Accordingly, even as the Opposition raises a storm over the recent Indo-Pak joint statement and Mondays End-User Verification Agreement with the US, the Congress top brass is inclined not to be seen to intervene. And that is likely to be its stand on all complex issues concerning foreign and economic policies, it is learnt.
The ruling party has refrained from delving into the merits or demerits of the Indo-Pak statement that de-linked terror from the composite dialogue process. The party maintains that Prime Minister Manmohan Singh has spoken twice on this issue and there is no need to add anything more.
The Congress took the same line on Wednesday. Congress spokesperson Jayanti Natrajan said The Prime Minister has spoken on the issue. I have nothing more to add. She also rejected reports of unease in the party. On Tuesday, AICC spokesman Manish Tewari had said: These are issues which, at times, have technical overtones and the government is best-equipped to answer that. These are issues on which a political party does not have to answer.
The strategy apparently also suits the Congress as it insulates it from an adverse fallout, if any, of a government policy.
On his part, Prime Minister Manmohan Singh will once again clarify his governments stand on these issues in Parliament next week. The clarification could come in the form of an intervention during the discussion on external affairs on July 29, sources said.

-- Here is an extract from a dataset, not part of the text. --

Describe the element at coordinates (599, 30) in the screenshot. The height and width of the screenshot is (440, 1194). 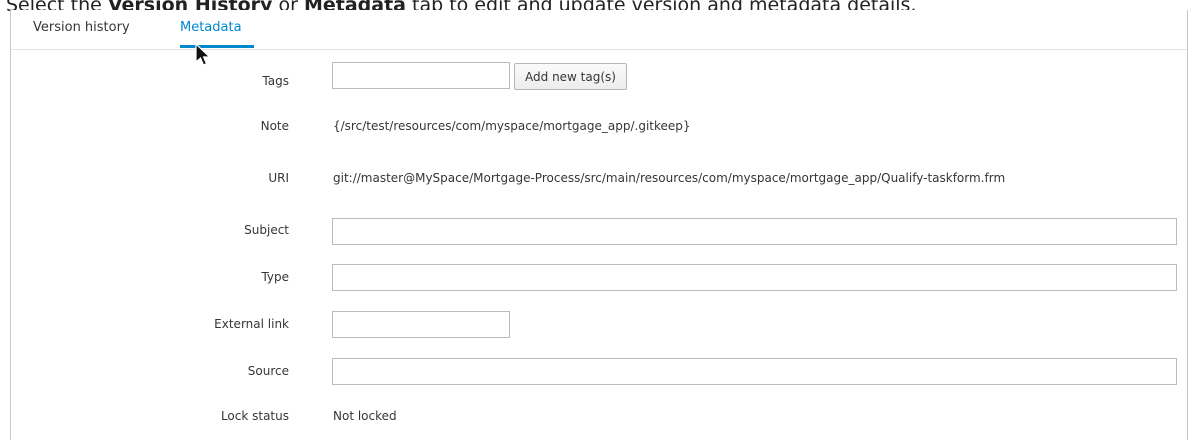
I see `tab-bar: Version history Metadata` at that location.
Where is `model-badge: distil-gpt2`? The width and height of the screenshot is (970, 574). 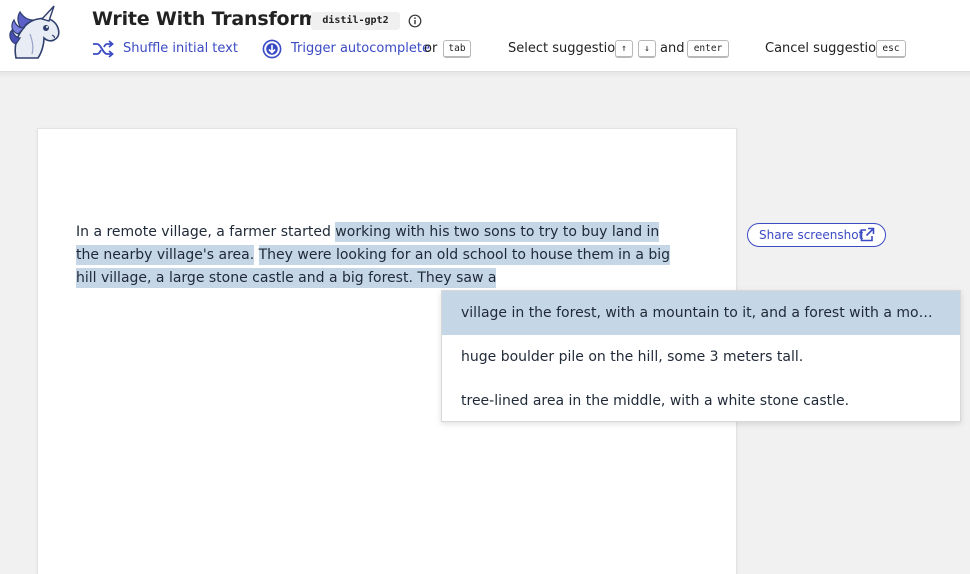 model-badge: distil-gpt2 is located at coordinates (356, 21).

The decision that Singh should explain the position unambiguously and bring the matter to an end, was understood to have been made at a meeting headed by Sonia Gandhi in Parliament this morning.
On EUMA, senior ministers have already come out in defence of the governments stand. There is nothing new in the agreement finance minister Pranab Mukherjee told reporters today. Earlier it was platform specific, weapon specific and system specific. Now it is a generic formula, he said.